* Target position records:
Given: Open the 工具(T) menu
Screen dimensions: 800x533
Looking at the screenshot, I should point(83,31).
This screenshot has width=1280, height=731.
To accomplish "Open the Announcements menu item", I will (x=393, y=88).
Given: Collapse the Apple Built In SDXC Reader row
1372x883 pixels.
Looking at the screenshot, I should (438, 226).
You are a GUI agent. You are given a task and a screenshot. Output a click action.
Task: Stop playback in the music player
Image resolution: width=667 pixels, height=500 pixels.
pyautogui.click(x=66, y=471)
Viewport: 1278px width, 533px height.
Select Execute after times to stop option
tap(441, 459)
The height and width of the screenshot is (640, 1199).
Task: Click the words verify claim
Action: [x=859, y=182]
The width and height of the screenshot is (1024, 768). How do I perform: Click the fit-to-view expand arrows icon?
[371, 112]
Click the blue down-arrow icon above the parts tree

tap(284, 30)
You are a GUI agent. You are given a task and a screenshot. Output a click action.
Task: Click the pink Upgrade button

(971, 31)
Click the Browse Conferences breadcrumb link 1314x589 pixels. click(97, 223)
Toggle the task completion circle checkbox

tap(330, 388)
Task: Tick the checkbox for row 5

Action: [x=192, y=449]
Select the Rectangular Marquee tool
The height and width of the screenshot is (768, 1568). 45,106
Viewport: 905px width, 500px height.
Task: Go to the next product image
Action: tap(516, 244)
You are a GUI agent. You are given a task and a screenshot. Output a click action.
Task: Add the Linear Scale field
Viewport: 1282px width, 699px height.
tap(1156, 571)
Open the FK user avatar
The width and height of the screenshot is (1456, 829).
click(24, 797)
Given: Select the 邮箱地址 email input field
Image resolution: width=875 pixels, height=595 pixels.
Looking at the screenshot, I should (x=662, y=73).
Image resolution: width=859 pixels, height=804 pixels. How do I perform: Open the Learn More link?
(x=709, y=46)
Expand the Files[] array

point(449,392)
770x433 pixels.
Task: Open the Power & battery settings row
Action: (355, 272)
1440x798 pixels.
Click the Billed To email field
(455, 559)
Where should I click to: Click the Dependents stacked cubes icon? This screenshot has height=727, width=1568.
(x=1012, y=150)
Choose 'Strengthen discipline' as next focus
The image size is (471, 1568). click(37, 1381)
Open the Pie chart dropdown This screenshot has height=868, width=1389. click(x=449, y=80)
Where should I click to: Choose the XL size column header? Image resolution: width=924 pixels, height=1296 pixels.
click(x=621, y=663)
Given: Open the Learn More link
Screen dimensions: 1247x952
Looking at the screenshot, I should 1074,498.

* Exercise directions: Filter the records above, copying each line that contains the word "Open".

* Solution:
Given: Open the 工具(T) menu
To accomplish "Open the Announcements menu item", I will (x=393, y=88).
Open the FK user avatar
Image resolution: width=859 pixels, height=804 pixels. How do I perform: Open the Learn More link?
Task: Open the Power & battery settings row
Open the Pie chart dropdown This screenshot has height=868, width=1389. click(x=449, y=80)
Given: Open the Learn More link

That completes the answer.